— BEGIN Source excerpt —

When the Ban Haeng community learned that a lignite coal mine might be developed nearby, villagers organized roadside checkpoints like this one to control access to the land. They monitor the checkpoints 24 hours a day.

So far, the campaign against the coal company in Ban Haeng has been incredibly successful and is led by women. Men have to work at farm so women have more free time than men to campaign. The women’s campaign is effective: the company hasn’t even entered the village. The villagers have set up six checkpoints, one in every corner of the village and on the way to their farms and coal deposit areas, so that the company will be seen if they come in any time. The Ban Haeng villagers strongly deny the company entry whenever they try to pass through the village in order to reach the mining area. They call this a “spider net strategy.”  Seventeen villagers per day take duty at all checkpoints. Men are busy working at the farms but they participate in an equal way to the women, guarding the checkpoints at night.

After meeting and having dinner with villagers, most of our group went to homestays for the night. But my group of four men and some villagers slept and kept watch at the biggest checkpoint, near to the coal company office at one entrance to the village. There was no wall at that checkpoint but there were fields, and those fields, along with a TV, securely protected us. We watched the Southeast Asian Games for a while with the villagers. I slept early, tired from the whole day, but the villagers stayed awake all night, cooking chicken at 2 AM, taking care of the village.

— END Source excerpt —

§ **Complete the following**
a. Answer these questions from the Ban Haeng account:
(i) How many checkpoints have the villagers set up?
(ii) How many villagers take duty at the checkpoints each day?
(iii) What did the group watch with the villagers at the biggest checkpoint?
b. Repeat everything in the Ban Haeng account from "After meeting and" down to "of the village.".
c. Write the next part of the Ban Haeng account, picking up after its final sentence.
The entries were taken from a source separate from the Ban Haeng account.

— BEGIN Material supplied —

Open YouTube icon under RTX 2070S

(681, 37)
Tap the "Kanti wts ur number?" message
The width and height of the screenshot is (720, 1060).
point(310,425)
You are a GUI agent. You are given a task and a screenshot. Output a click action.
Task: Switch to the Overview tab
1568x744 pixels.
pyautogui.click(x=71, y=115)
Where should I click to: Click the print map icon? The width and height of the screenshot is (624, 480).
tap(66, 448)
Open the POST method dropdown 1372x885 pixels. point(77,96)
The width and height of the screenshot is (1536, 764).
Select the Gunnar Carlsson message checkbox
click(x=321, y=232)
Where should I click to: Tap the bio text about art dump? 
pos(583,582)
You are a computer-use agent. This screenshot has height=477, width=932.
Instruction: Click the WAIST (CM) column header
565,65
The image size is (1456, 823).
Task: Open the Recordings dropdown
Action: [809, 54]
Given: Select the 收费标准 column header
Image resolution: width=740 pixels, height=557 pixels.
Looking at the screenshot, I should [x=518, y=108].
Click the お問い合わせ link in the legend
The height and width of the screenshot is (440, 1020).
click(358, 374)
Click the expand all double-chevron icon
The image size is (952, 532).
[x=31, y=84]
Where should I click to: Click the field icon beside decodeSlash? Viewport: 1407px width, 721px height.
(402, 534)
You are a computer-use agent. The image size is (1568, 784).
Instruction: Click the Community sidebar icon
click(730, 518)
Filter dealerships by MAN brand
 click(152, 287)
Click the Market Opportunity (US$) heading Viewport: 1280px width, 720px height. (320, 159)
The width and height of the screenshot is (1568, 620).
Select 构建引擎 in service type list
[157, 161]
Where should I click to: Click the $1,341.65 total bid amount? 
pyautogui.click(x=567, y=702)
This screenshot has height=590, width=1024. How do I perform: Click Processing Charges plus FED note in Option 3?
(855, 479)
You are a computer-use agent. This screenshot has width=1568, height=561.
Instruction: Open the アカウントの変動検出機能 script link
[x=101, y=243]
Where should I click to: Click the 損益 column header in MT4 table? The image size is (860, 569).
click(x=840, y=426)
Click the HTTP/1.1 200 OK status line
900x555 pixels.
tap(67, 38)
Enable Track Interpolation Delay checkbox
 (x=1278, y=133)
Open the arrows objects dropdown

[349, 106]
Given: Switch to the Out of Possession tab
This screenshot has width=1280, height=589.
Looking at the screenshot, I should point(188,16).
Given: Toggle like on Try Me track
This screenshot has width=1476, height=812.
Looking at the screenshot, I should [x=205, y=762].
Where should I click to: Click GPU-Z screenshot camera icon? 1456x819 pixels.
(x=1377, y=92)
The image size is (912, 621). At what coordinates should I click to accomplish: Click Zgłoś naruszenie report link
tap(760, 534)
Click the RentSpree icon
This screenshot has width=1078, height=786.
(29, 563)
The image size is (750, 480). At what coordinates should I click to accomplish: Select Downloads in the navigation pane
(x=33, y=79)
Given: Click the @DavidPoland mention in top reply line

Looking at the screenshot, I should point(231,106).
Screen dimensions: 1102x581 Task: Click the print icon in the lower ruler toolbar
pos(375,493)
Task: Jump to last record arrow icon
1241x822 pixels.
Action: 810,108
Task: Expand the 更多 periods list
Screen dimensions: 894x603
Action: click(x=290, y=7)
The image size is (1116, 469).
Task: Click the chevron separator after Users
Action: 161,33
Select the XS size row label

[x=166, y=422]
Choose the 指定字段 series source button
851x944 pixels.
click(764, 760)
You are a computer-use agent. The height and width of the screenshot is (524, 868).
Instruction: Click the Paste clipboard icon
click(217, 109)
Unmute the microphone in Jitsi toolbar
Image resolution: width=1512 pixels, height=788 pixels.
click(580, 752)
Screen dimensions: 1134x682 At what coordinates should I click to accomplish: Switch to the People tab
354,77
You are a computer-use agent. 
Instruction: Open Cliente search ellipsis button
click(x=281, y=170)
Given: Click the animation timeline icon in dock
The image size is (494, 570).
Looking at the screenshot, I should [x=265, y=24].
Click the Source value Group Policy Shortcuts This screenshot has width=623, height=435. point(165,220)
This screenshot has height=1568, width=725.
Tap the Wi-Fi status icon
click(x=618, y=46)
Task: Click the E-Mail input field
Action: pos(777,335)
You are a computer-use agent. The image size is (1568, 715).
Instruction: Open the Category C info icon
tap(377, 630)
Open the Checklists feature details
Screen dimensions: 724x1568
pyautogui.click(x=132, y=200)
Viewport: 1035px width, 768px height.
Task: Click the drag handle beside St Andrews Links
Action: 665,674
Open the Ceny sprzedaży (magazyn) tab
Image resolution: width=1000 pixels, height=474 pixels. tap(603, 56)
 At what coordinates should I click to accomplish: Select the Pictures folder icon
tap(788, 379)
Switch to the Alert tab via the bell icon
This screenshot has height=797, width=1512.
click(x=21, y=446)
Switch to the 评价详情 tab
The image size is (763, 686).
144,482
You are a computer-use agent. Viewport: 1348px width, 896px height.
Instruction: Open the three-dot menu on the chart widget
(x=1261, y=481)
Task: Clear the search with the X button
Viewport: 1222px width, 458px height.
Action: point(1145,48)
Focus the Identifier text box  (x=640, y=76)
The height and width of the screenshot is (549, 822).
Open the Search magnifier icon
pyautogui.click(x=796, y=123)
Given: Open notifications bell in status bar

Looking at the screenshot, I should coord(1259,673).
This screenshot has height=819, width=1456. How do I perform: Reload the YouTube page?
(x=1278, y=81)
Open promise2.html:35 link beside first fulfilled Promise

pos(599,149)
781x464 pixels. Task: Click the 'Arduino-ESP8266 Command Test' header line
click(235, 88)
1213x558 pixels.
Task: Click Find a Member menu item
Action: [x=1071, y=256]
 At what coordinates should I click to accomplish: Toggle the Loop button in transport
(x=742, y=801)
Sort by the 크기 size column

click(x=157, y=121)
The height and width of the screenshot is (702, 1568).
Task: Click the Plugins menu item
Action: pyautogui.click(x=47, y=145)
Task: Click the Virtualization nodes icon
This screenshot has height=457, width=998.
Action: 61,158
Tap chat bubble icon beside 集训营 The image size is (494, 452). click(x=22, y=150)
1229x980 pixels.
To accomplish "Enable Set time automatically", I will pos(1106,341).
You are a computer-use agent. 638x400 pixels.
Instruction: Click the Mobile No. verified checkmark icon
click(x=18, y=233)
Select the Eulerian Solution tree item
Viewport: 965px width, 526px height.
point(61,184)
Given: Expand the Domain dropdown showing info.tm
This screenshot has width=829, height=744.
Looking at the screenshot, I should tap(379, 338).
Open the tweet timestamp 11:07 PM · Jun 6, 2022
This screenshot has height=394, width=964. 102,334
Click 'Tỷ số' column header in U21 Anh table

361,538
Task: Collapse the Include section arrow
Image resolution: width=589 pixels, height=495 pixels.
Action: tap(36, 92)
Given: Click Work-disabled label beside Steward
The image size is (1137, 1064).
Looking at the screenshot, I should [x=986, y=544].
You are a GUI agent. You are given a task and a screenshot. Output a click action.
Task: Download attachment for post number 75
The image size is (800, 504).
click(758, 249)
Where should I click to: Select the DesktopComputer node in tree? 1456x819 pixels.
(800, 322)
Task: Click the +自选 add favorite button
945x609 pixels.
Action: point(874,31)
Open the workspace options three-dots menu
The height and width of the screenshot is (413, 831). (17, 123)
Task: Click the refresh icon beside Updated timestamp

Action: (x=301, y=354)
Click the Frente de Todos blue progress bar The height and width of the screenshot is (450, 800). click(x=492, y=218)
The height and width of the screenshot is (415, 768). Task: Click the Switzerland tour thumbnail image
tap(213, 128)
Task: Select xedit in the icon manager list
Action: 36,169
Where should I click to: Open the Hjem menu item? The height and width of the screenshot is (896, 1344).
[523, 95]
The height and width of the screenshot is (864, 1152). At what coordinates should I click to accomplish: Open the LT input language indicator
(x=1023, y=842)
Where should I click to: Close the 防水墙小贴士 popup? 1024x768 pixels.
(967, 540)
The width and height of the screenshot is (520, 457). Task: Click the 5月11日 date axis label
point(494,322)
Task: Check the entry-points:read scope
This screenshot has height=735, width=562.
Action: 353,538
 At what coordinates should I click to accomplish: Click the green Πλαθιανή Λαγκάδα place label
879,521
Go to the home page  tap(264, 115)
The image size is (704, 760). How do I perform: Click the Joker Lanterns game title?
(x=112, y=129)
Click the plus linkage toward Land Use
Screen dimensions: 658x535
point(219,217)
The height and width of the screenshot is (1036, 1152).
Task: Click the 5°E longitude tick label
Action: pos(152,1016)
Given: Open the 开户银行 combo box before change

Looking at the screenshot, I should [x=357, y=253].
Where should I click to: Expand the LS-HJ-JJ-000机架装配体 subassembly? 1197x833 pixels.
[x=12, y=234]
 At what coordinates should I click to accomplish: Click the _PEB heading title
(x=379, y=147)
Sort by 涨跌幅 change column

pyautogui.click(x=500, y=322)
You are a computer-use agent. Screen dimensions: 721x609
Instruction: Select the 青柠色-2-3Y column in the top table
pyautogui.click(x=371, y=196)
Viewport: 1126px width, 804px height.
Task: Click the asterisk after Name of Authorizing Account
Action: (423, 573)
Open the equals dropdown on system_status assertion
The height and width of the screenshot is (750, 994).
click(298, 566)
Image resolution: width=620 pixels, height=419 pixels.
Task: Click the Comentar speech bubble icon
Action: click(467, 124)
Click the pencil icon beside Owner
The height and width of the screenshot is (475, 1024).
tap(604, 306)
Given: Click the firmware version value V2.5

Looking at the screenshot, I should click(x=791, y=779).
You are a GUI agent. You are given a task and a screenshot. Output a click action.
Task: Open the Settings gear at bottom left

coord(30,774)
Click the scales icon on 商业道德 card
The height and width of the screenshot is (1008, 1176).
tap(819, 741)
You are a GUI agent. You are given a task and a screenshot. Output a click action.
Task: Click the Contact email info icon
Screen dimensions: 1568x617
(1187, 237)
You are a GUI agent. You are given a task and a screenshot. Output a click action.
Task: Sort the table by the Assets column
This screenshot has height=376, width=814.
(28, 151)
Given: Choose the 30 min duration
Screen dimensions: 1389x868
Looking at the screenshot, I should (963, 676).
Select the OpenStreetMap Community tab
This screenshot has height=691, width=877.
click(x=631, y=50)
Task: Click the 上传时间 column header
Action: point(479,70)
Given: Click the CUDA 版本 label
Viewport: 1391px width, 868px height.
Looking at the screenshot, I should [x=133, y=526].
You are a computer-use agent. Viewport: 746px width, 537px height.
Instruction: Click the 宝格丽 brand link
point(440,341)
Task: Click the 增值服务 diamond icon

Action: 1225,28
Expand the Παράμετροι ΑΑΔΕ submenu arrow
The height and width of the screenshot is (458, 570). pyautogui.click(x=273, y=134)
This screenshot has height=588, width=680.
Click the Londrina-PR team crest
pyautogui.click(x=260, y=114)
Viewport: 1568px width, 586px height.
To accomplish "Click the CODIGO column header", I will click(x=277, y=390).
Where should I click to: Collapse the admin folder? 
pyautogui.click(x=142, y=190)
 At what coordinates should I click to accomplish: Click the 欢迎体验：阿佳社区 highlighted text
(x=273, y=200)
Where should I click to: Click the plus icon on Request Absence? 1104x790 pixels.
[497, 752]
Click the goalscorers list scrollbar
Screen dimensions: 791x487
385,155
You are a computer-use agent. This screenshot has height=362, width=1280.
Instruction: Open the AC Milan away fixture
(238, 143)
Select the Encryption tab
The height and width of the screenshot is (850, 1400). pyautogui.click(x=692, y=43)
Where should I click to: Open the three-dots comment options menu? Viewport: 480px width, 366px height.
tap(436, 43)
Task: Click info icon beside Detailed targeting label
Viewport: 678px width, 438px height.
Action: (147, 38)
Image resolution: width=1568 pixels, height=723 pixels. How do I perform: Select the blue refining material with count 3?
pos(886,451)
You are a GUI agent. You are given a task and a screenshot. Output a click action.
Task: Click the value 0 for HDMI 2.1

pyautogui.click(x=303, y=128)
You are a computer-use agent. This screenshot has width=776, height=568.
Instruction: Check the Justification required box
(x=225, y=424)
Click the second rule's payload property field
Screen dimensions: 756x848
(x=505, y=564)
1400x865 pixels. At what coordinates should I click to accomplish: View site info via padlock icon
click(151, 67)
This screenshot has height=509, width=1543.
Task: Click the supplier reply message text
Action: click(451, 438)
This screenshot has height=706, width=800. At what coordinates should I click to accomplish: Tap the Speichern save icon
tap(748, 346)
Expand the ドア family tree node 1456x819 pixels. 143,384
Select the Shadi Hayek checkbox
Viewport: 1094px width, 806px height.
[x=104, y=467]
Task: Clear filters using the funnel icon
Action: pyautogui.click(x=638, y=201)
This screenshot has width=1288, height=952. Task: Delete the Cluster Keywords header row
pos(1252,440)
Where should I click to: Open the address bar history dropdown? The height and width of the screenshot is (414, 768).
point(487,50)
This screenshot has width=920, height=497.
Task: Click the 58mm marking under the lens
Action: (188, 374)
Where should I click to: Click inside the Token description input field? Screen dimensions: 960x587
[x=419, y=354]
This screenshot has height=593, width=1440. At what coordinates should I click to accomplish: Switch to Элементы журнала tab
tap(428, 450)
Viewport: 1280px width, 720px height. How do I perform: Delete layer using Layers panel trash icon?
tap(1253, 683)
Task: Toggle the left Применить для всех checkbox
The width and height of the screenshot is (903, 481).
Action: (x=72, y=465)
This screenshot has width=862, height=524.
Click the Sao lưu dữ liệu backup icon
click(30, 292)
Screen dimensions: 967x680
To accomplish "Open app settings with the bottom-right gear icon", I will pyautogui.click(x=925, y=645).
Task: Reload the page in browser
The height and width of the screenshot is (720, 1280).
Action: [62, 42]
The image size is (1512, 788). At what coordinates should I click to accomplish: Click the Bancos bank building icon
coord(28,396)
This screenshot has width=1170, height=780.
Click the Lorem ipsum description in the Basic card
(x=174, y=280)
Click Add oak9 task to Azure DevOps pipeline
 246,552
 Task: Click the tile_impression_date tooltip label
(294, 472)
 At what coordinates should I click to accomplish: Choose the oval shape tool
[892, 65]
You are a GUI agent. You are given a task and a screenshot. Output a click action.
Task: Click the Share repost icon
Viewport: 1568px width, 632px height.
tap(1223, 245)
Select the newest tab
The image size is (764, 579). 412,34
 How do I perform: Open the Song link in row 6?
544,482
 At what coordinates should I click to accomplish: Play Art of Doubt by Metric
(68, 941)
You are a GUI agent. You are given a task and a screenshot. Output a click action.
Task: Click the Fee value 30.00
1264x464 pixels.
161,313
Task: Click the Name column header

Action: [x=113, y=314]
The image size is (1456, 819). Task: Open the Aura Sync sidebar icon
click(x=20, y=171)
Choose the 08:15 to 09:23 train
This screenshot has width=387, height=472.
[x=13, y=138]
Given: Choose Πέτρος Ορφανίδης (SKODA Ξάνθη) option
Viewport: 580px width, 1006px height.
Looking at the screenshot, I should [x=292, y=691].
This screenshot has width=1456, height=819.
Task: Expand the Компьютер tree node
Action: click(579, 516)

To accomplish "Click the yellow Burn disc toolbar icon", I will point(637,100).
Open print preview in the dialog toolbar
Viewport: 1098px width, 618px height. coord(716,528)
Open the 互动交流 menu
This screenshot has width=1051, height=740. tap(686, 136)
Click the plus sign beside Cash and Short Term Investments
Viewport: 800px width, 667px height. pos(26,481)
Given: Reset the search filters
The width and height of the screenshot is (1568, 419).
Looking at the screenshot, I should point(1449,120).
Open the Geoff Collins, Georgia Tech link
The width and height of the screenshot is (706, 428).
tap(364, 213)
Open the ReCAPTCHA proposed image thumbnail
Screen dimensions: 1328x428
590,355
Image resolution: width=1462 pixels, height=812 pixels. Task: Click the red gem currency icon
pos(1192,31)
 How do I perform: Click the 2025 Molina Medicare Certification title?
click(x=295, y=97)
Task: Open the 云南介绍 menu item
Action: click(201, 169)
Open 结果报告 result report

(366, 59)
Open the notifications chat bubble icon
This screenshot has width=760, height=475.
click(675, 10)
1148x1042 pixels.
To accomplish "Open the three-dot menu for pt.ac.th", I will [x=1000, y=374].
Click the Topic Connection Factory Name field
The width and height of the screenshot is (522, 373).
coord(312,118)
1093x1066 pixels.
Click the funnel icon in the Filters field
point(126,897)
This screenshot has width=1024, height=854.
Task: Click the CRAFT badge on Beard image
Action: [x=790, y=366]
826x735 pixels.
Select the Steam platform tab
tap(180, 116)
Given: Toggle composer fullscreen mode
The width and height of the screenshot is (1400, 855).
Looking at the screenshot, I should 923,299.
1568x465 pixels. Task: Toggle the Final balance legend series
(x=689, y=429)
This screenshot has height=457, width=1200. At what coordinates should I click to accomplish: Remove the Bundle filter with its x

— END Material supplied —

§ **The responses**
a.
(i) Six.
(ii) Seventeen.
(iii) The Southeast Asian Games.

b.
After meeting and having dinner with villagers, most of our group went to homestays for the night. But my group of four men and some villagers slept and kept watch at the biggest checkpoint, near to the coal company office at one entrance to the village. There was no wall at that checkpoint but there were fields, and those fields, along with a TV, securely protected us. We watched the Southeast Asian Games for a while with the villagers. I slept early, tired from the whole day, but the villagers stayed awake all night, cooking chicken at 2 AM, taking care of the village.

c.
The Ban Haeng villagers are living to protect their land. As one of the campaign leaders said, “No one pays them to do this but all are very active to protect their land, twenty-four-seven, because we love our land.”

Their land is like a mother to them. They are deeply in love with the natural world and depend on their environment. Their environment provides them everything they need for daily life. Foods are everywhere around the village.

The villagers in Ban Haeng all have two dreams: one dream for their individual goals and personal interests, and another dream, which all are chasing, to maintain their beloved land. To lose their land would be like losing a family member who they really love. It is because they are working for love on their land that the community is so strongly organized.

The main thing I learned from this community is that we have to work with love and joy: that is what gives us strength and peacefulness in life. Although we may have knowledge, we need love and mercy to give in order to build the world we want to see. I hope no one takes the Ban Haeng villagers’ love away from them, and that the next time I write about them in my diary, it can be about how they are living peacefully.

Click here for a map of Ban Haeng.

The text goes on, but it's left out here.